Why topics or partitions not replicated
Apache Kafka® MirrorMaker 2 provides reliable message replication across Kafka clusters using configurations, states, and offsets. Various factors can disrupt the replication of topics and partitions, preventing them from progressing as expected.
These guidelines assume that you have previously set up a MirrorMaker replication flow and have identified an issue with the replication of certain topics or partitions.

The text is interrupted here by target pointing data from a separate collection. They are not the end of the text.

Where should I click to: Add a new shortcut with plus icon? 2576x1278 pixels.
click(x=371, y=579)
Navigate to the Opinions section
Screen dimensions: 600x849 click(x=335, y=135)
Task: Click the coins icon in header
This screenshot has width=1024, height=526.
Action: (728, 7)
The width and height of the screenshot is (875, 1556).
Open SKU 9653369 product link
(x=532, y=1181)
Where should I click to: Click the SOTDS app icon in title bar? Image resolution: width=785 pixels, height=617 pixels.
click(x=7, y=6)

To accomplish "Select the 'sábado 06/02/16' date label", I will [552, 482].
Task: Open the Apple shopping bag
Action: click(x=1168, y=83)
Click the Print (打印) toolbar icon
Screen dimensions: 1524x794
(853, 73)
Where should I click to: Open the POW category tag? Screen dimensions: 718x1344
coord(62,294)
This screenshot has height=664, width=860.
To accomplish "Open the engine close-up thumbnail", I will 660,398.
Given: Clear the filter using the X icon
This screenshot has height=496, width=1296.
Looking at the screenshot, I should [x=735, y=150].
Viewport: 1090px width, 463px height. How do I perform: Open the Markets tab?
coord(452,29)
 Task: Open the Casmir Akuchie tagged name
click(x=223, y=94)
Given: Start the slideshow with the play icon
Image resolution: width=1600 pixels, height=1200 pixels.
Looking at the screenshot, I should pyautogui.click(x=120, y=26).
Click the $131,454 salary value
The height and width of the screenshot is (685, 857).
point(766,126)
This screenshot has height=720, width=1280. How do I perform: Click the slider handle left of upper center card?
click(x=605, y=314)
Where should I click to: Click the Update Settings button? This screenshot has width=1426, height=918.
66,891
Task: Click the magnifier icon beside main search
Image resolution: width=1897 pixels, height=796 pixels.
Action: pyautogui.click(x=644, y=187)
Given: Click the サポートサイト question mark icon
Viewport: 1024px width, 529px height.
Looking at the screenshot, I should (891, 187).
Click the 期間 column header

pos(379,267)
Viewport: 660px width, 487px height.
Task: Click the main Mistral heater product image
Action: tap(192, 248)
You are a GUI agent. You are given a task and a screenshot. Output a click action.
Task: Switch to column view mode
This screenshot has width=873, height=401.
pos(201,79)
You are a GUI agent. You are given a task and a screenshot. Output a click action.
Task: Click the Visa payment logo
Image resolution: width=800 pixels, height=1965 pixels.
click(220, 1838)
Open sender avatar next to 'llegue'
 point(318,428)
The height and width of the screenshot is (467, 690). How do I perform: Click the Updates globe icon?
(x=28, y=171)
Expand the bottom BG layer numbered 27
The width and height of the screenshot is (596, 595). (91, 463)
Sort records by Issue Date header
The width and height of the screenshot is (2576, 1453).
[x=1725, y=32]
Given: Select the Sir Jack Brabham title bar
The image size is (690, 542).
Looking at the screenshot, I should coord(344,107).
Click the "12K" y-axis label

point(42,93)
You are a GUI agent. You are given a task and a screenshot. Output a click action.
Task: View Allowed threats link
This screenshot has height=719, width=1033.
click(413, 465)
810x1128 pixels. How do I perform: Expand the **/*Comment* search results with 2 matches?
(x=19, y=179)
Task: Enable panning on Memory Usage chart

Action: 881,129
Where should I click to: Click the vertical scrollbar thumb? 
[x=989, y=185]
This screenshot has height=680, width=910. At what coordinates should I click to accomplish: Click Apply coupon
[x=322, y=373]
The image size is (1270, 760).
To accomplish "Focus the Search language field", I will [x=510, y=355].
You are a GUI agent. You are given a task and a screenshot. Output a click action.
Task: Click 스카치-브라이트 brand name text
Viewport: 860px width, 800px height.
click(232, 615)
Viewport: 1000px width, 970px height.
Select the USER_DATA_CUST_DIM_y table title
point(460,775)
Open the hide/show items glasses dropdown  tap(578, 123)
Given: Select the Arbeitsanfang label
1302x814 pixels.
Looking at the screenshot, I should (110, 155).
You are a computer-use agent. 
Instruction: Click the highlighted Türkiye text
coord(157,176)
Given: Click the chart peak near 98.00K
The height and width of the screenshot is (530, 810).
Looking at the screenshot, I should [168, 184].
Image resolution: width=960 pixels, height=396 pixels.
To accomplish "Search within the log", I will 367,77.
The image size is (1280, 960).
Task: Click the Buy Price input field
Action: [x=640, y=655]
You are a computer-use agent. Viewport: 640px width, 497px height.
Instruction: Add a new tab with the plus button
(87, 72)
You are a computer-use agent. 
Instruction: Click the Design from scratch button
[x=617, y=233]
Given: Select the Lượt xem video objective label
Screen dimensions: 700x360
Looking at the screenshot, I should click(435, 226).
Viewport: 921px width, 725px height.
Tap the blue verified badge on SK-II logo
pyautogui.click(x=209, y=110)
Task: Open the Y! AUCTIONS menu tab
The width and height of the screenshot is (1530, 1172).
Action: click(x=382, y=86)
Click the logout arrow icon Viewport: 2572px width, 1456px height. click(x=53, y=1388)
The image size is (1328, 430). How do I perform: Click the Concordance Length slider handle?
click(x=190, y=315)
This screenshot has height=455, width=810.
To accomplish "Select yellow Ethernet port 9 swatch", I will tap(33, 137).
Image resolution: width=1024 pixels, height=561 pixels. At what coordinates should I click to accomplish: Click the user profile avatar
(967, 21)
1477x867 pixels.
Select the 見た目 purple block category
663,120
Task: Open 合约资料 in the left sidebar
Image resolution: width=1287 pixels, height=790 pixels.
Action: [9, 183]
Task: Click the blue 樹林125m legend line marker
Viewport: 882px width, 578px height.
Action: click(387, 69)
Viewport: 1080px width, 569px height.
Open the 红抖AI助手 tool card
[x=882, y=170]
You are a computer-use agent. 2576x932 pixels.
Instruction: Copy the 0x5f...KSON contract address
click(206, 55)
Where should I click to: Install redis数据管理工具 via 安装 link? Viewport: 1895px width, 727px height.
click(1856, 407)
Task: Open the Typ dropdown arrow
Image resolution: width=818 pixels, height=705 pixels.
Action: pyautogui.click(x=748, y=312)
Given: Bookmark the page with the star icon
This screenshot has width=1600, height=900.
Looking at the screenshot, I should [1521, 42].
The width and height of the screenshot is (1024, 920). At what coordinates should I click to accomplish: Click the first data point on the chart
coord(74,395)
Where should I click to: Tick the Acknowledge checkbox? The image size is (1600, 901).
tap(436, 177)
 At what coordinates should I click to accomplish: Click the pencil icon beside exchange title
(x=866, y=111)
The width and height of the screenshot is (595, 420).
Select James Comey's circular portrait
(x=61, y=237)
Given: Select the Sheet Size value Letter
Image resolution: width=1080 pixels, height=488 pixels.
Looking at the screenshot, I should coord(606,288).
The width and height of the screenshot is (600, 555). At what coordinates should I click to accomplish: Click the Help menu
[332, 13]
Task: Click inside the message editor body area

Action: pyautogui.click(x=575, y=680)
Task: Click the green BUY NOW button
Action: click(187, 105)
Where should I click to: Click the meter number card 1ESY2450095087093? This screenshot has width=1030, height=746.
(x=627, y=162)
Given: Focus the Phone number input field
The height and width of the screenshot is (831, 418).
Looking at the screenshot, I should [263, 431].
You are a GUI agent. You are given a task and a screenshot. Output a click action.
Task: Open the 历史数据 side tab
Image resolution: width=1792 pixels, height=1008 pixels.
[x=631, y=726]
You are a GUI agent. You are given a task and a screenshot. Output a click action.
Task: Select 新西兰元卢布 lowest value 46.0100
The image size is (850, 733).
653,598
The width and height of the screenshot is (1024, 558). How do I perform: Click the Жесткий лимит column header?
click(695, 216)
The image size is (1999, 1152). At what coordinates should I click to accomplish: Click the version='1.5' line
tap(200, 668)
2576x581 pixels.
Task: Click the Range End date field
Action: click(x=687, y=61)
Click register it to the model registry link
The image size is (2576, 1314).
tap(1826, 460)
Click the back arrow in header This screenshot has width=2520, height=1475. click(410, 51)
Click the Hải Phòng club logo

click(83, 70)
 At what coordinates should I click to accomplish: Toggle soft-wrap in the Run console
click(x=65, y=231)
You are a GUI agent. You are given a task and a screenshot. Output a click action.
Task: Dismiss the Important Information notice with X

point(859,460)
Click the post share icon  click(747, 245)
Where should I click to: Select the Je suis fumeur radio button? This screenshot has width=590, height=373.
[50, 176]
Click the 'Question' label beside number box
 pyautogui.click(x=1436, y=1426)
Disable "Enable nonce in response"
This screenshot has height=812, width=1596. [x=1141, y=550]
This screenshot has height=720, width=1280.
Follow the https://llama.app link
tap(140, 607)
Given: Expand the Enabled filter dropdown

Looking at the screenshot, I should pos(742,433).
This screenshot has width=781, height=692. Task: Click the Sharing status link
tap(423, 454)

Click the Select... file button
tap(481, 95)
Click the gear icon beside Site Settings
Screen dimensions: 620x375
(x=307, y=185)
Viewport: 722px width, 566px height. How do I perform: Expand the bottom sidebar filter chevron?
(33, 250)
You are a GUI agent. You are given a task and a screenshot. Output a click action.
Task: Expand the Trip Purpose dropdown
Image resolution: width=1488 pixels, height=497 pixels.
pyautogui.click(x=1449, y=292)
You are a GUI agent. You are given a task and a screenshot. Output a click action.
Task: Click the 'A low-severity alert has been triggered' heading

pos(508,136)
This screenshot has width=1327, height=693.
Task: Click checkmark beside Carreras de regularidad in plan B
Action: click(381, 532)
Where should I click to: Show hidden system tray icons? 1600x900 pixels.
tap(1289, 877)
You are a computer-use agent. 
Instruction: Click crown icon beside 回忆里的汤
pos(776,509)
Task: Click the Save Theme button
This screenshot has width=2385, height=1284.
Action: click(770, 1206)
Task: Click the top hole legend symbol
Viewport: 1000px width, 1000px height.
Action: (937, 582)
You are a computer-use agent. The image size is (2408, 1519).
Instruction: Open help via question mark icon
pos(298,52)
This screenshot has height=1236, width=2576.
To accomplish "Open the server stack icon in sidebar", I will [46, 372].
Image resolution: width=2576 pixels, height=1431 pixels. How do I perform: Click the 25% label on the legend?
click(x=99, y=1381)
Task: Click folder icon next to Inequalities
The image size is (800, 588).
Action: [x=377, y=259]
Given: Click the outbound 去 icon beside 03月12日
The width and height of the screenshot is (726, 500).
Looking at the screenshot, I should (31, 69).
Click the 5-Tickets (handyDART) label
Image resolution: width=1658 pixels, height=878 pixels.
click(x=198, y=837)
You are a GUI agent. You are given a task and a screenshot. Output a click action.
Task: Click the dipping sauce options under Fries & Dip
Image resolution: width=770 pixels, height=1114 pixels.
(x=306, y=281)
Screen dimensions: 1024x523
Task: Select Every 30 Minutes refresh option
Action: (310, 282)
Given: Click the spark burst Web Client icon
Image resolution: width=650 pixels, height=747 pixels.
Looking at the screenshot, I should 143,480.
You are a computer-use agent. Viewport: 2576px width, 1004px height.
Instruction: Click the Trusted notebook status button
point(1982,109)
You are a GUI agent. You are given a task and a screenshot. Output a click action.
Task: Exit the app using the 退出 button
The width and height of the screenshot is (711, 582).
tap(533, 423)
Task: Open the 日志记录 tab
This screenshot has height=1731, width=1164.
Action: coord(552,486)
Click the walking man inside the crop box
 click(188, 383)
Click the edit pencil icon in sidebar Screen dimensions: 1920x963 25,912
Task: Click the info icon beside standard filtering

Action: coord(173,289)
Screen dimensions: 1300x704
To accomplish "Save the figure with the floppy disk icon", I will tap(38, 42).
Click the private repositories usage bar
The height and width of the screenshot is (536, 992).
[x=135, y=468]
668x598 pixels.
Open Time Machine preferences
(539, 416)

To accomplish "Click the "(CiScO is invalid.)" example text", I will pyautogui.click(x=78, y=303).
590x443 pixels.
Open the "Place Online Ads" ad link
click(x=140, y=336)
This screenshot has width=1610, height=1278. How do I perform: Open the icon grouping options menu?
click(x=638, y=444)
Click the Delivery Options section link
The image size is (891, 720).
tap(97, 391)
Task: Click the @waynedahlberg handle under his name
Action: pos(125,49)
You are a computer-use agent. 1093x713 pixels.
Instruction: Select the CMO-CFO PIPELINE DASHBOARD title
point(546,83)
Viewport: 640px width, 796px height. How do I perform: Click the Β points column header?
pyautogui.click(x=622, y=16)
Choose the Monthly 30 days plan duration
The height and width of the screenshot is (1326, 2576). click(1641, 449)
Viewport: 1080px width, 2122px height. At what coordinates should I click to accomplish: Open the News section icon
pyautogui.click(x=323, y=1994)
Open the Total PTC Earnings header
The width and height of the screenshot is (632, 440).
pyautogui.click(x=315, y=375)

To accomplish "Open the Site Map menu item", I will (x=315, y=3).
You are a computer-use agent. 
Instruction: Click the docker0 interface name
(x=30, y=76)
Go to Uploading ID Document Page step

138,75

You can assess Aiven for Apache Kafka MirrorMaker 2 replication issues in several ways:
- Basic monitoring
- Log search
- Offset sync status analysis
Excessive message size
The error RecordTooLargeException
appears in service logs when a record exceeds the
allowed size. This can occur in two scenarios:
-
Target Apache Kafka broker rejects a record
- Cause: The record is larger than the destination topic's allowed size.
- Solution: Increase the
max_message_bytes
value for the topic or the broker’smessage_max_bytes
configuration. Restart the worker tasks to apply the new settings.
-
MirrorMaker connector rejects the record
- Cause: The record is larger than the maximum producer request size.
- Solution: Update the
producer_max_request_size
in the integration configuration. For more details, see the integration configuration documentation.
Limited replication
The following worker configurations can significantly impact topic partition replication:
-
kafka_mirrormaker.offset_lag_max
- Default value: 100
- Description: This parameter applies globally to all replication topics and defines how far behind a remote partition can be before catching up. Consider its impact on high-throughput and low-throughput topics carefully.
- Considerations:
- A low value can increase load on Apache Kafka MirrorMaker 2 workers and Kafka brokers due to high-throughput topics.
- A high value can prevent low-throughput topics from progressing.
-
kafka_mirrormaker.tasks_max_per_cpu
- Default value: 1
- Description: Specifies the maximum number of Apache Kafka MirrorMaker 2 tasks
per service CPU. For example, in a typical cluster with 3 nodes, each having 2 CPUs,
the
tasks.max
is automatically set to 6, allowing 6 tasks to execute simultaneously. The optimal performance is achieved when each Kafka consumer is assigned to a single partition. If Apache Kafka MirrorMaker 2 processes more partitions than available tasks, multiple partitions are assigned to a single task. - Considerations:
- A low value can introduce replication lag on some partitions.
- A high value can result in idle tasks.
Starting with Apache Kafka v3.7, Aiven for Apache Kafka MirrorMaker 2 emits offset sync information periodically, enhancing replication monitoring and troubleshooting.
Non-coherent offset
Apache Kafka MirrorMaker 2 stores offsets in the target cluster’s internal
topic mm2-offsets.<source cluster alias>.internal
. By design, it checks if an offset
is already stored for the replication topic and resumes replication from the last stored
offset to avoid duplicate consumption. This behavior can cause confusion when:
- A replication topic was previously replicated and later removed from the replication flow.
- A replication topic was deleted and recreated at the source.
To resolve these issues, you can reset the offsets using one of the following methods:
Resetting all offsets
- Disable the replication flow.
- Delete the internal offsets topic.
- Re-enable the replication flow to recreate the internal offsets topic automatically.
- MirrorMaker will replicate from the earliest offset.
Resetting offsets for a specific topic
-
Configure the Kafka toolbox to access the Kafka cluster hosting the internal offsets topic.
-
Disable the replication flow.
-
Produce a tombstone record to the offset storage for the replication topic using this script.
noteThe
-o
option is not needed if the default offsets topic applies. -
Re-enable the replication flow.
-
MirrorMaker replicates from the earliest offset.